Sono convinto che per questa strada sarà possibile realizzare i risultati necessari. Anche perché ci auguriamo tutti che le risorse europee siano effettivamente erogate ai paesi maggiormente in difficoltà, ma allora il paese deve essere pronto a destinarle, erogarle, indirizzarle e a fare in modo che si crei innanzitutto lavoro, che si metta al riparo la parte industriale importante del paese. Ed è necessario mobilitare allo stesso tempo risorse pubbliche e private. Solo così sarà possibile assicurare al paese un futuro sostenibile.
Dove sarà necessario dirigere le risorse esistenti?
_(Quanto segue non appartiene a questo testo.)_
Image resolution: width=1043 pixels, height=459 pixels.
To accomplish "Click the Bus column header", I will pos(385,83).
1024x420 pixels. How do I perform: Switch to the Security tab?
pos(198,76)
Voglio fare tre esempi. Il primo. E’ stato annunciato dal ministro della Salute un enorme investimento sulla sanità, con investimenti pubblici e con il concorso di investimenti di soggetti privati. Se si lavora bene si possono fare cose importanti insieme. Penso al terzo settore, alle cooperative sociali e ad altre forme associative, possono essere un terreno fertile e ricco di contributi per dare alla sanità una diversa prospettiva, perché sia in grado di reggere eventi traumatici come quelli che abbiamo vissuto e che purtroppo stiamo ancora vivendo.
Il secondo?
Il campo dell’insegnamento, della formazione, della ricerca, della formazione permanente. Mi auguro che il governo e le altre forze decidano, dopo tanto tempo che lo stiamo dicendo, di investire con grande energia e qualità in questo campo perché avere risposte e mobilitare spazi di lavoro. Non si tratta solo di spendere soldi, ma di investirli per avere nel tempo un beneficio distribuito ed equo.
La terza indicazione?
Riguarda il metodo di lavoro. Da troppo tempo noi fatichiamo a focalizzare le nostre energie sull’obiettivo della creazione di lavoro. Abbiamo bisogno di progettare assieme prospettive, interventi, soluzioni, opportunità lavorative. Ed è fondamentale in questo quadro il gioco comune, nel quale ognuno partendo dal settore di appartenenza e condividendolo con altri, trovi la strada e le occasioni perché questa possibilità si possa realizzare. Partendo ciascuno dall’ottica della propria filiera, studiando bene, approfondendo bene, coinvolgendo le diverse competenze che questi settori possono esprimere possiamo immaginare degli sviluppi per ogni filiera, facendo perno su grandi realtà industriali, che purtroppo non sono tante, e attorno a queste costruire un contesto, un ambiente, occasioni nelle quali creare lavoro.
Le prospettive sono chiare, il problema è agire. Lei crede che nel nostro paese esista un problema di classe dirigente?
Avverto una difficoltà, che purtroppo ci portiamo appresso da tanto tempo e non riusciamo a risolvere, quella di avviare davvero un gioco di squadra. E’ importante essere consapevoli dei propri mezzi, dei propri ruoli, delle proprie responsabilità, ma è indispensabile avere la voglia, la disponibilità, l’apertura, la determinazione di farlo con gli altri.
Questo non accade in Italia?
In alcune aziende si comincia a sperimentare questo concetto del valore condiviso. Se produco un bene e il valore di questo bene lo condivido con gli altri, che possono essere i lavoratori, i clienti, le comunità nelle quali l’impresa agisce e opera, così creo un meccanismo intelligente, virtuoso, di prospettiva. Nella quale faccio del bene all’azienda, perché produco risultati economici soddisfacenti, ma lo faccio condividendo questo bene con altre persone. Così si possono ridurre le disuguaglianze nel paese.
E aiutare la coesione sociale.
Che è indispensabile perché necessariamente dovremo fare i conti con chi sta peggio, con chi ha maggiori difficoltà, con le fragilità, che purtroppo sono aumentate. Una grande impresa, un settore importante possono aiutare ad alzare lo sguardo. Alcune imprese lo stanno già facendo.
Lo spirito cooperativo può essere determinante per la ripresa?
Comunque sia, è un concetto di grandissimo valore prospettico. Mai come oggi assume centralità il terreno della cooperazione, a tutti i livelli, istituzionali, economici, imprenditoriali, culturali, sindacali. Se spostiamo il cimento su questo terreno abbiamo spazi di crescita davvero notevoli per il paese. Ma dobbiamo avere voglia di farlo, l’umiltà di metterci in discussione e di provarci davvero.